What is required
In the dictionary entry on the death penalty below, copy everything from "The death penalty is instituted" down to "crime; capital punishment." word for word.

Text provided
▬▬▬▬▬▬▬▬▬▬

Death Penalty
/dɛθ ˈpɛn.əl.ti/
noun
From Old English death and Latin poena (punishment, penalty). Capital punishment — the lawful execution of a person by the governing authority as retribution for a capital crime. The institution is rooted in God's post-Flood covenant with Noah in Genesis 9:6.

📖 Biblical Definition

The death penalty is instituted by God in the Noahic covenant: "Whoever sheds the blood of man, by man shall his blood be shed, for God made man in his own image" (Genesis 9:6). This is not a concession to primitive culture — it is a creation ordinance rooted in the dignity of the imago Dei. Because man is made in God's image, to murder a man is to assault God's image-bearer, and the penalty must be proportionate to the offense. The Mosaic Law prescribed capital punishment for murder, adultery, blasphemy, and other offenses. In the New Testament, Paul affirms that the governing authority "does not bear the sword in vain" and is "the servant of God, an avenger who carries out God's wrath on the wrongdoer" (Romans 13:4).

📜 Webster 1828 Definition

The punishment of death for a crime; capital punishment.

expand to see more

Webster defines PENALTY as "the suffering in person or property which is annexed by law or judicial decision to the commission of a crime." The death penalty is the ultimate civil sanction, understood in Webster's era as a righteous exercise of governmental authority under God.

▬▬▬▬▬▬▬▬▬▬

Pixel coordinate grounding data
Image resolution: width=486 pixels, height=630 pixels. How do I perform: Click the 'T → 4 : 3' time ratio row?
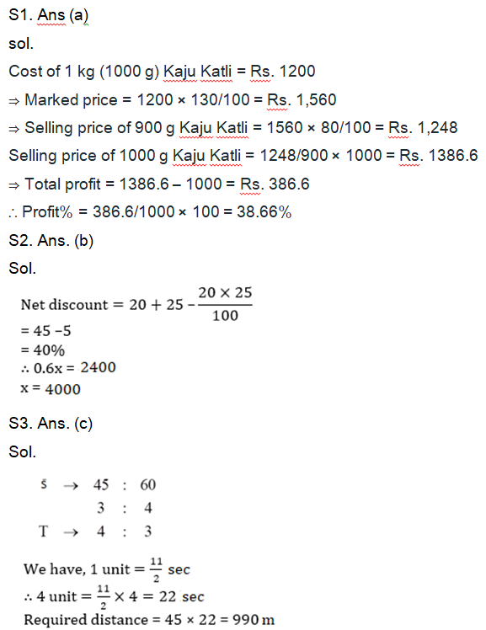[x=95, y=531]
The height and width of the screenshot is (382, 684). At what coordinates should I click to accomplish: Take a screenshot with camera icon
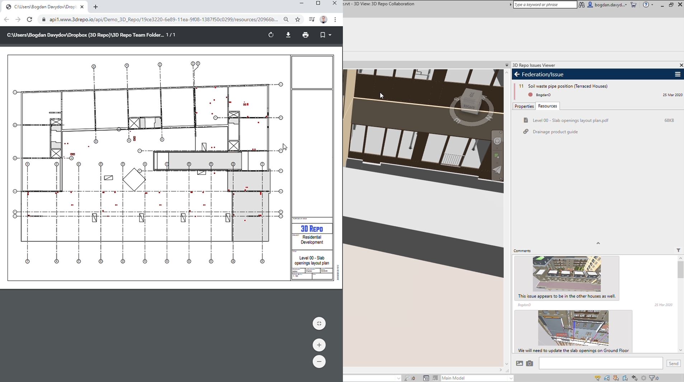coord(529,363)
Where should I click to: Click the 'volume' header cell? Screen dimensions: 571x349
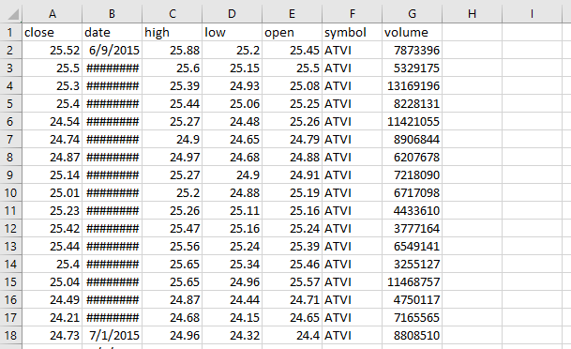[412, 32]
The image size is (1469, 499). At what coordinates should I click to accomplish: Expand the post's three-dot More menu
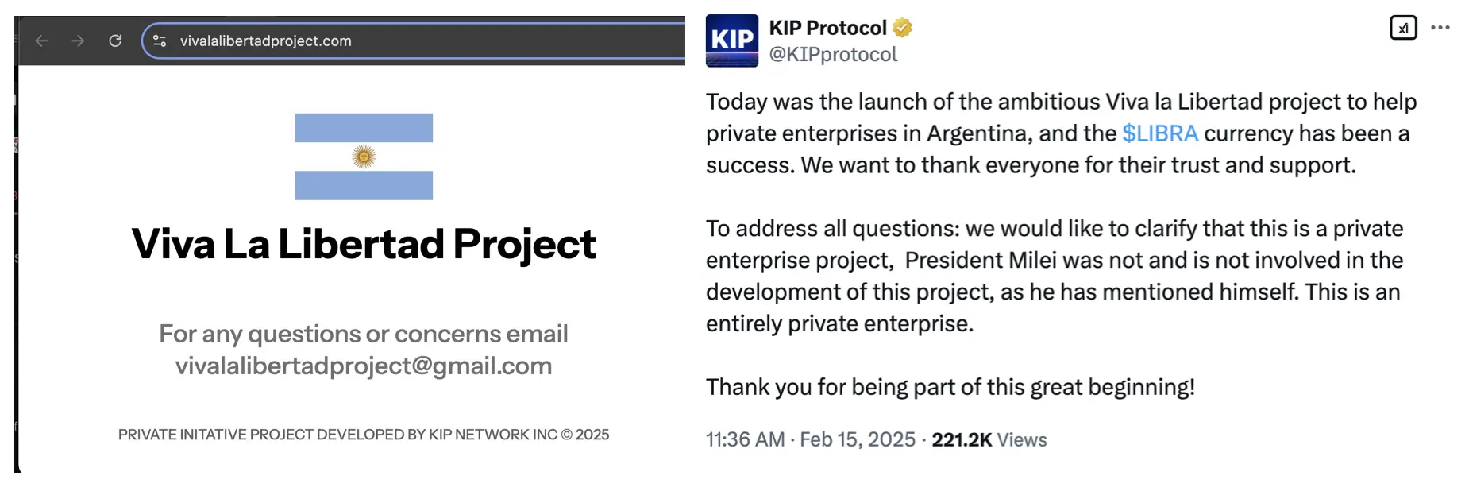1440,28
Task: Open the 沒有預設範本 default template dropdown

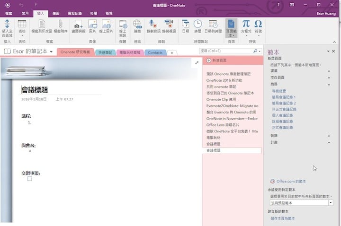Action: pyautogui.click(x=330, y=202)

▬▬▬▬▬▬▬▬▬▬

Completed exercise
The death penalty is instituted by God in the Noahic covenant: "Whoever sheds the blood of man, by man shall his blood be shed, for God made man in his own image" (Genesis 9:6). This is not a concession to primitive culture — it is a creation ordinance rooted in the dignity of the imago Dei. Because man is made in God's image, to murder a man is to assault God's image-bearer, and the penalty must be proportionate to the offense. The Mosaic Law prescribed capital punishment for murder, adultery, blasphemy, and other offenses. In the New Testament, Paul affirms that the governing authority "does not bear the sword in vain" and is "the servant of God, an avenger who carries out God's wrath on the wrongdoer" (Romans 13:4).

📜 Webster 1828 Definition

The punishment of death for a crime; capital punishment.